While recognizing that the pathogenesis of cardiac involvement in FD and HCM cohorts is different and therefore that disease phenotypes may be different, comparison of established risk factors for SCD risk stratification revealed higher indexed LV mass on CMR in FD compared to HCM (144 ± 38 g/m² vs. 102 ± 36 g/m², p = 0.009) [3]. Maximum wall thickness (MWT) thickness, however, was similar in both groups (FD: 21.7 ± 5.5 vs. HCM: 21.6 ± 4.7, p-0.972). The proportion of patients with asymptomatic NSVT on Holter monitoring prior to device implantation was higher in FD, but this was not significant (10/36, 28% vs. 11/64, 17%, p = 0.321). There was a tendency to a reduced LV function in Fabry patients (LVEF < 50% on echocardiography—FD: 10/36, 28% vs. HCM: 7/64, 11%, p = 0.061). The degree of late gadolinium enhancement (LGE) on CMR was similar in both cohorts (FD: 14/16, 88% vs. HCM: 25/28, 89%, p = 1.000). Although no change in PR interval was observed, QRS duration was greater in FD (135 ± 32 ms vs. 116 ± 30 ms, p = 0.006). FD patients had greater high-sensitive (hs) troponin I (121 vs. 19 ng/l, p < 0.001) but a non-significant trend toward higher NT-pro-BNP (1708 vs. 888 ng/l, p = 0.086). Comparison of other risk factors such as syncope or a family history of sudden death was not possible due to a lack of historical data documented in the FD cohort. Detailed demographic and investigation data can be seen in Table 2.

Assessment of arrhythmia

Fabry disease: primary versus secondary prevention devices

The occurrence of any arrhythmia requiring treatment as a combined endpoint or AF alone as a single endpoint tended to be higher in Fabry patients who had a device implanted for secondary prevention, although this did not reach statistical significance due to low numbers (any arrhythmia: primary—17/36, 47% vs. secondary—10/14, 71%, p = 0.206 and AF: primary—7/36, 19% vs. secondary—4/14, 29%, p = 0.476). VT requiring immediate shock therapy however, occurred more frequently in those with a secondary prevention device (hazard ration [HR] 2.7, 95% confidence interval [CI] 1.2–5.7, p < 0.001). Of the 14 Fabry patients with ventricular arrhythmia requiring ICD therapy (anti-tachycardia pacing [ATP] ± defibrillation), 10 had devices for primary prevention and 4 for secondary prevention. Within the primary prevention cohort, 6 patients were treated with ATP alone and 4 patients with ATP and subsequent defibrillation. All patients within the secondary prevention cohort required defibrillation. All therapies were for sustained monomorphic VT.
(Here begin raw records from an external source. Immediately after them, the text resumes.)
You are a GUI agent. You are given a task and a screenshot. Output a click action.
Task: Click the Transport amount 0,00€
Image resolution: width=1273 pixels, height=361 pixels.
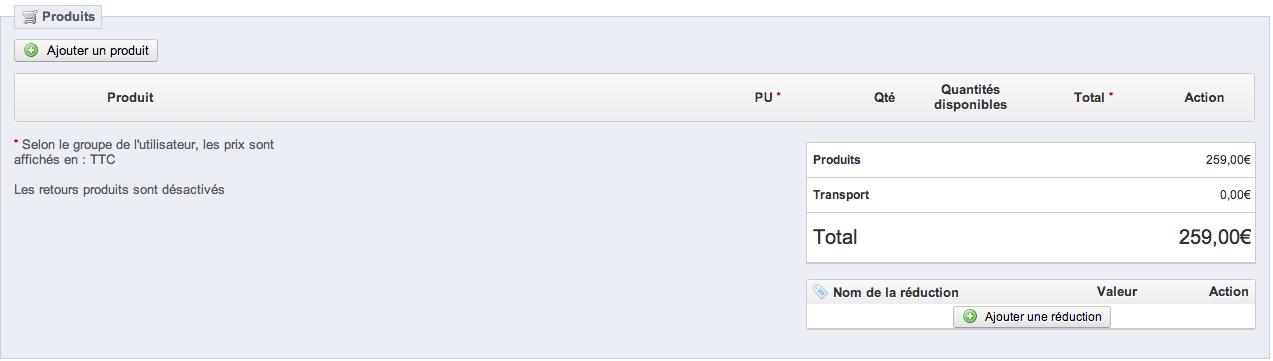coord(1235,195)
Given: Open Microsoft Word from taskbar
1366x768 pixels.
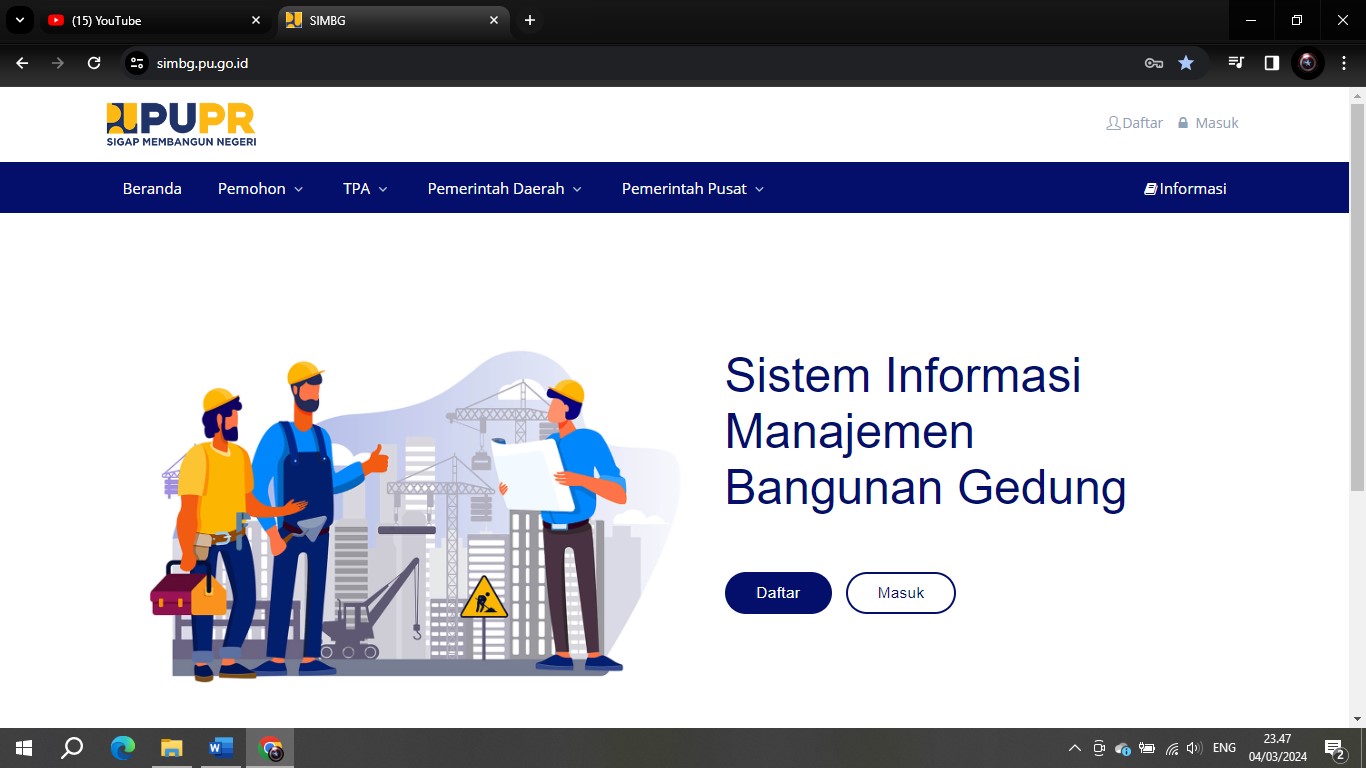Looking at the screenshot, I should point(221,748).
Fabry disease versus hypertrophic cardiomyopathy: primary prevention devices only

When evaluating FD and HCM primary prevention devices, arrhythmia occurred more frequently in FD over shorter follow-up (HR 4.2, 95% CI 2.0–8.6, p < 0.001). VT requiring ATP ± defibrillation therapy was more common in the Fabry cohort (HR 4.5, 95% CI 1.7–11.7, p = 0.002, see Fig. 1C). Shock therapy for sustained VT was also more common in FD (HR 2.5, 95% CI 1.6–3.9, p < 0.001). There was a greater burden of AF needing anticoagulation and NSVT in FD compared with HCM (AF: HR 6.2, 95% CI 1.8–21.6, p = 0.004, NSVT: HR 3.1, 95% CI 1.7–5.6, p < 0.001). FD was also found to be an independent predictor of all arrhythmia types in multivariate Cox regression with age and gender. FD patients who had arrhythmia were often older, had greater LV mass, more scar tissue, a larger left atrium and a broader QRS duration. This did not however, reach statistical significance possibly due to low numbers.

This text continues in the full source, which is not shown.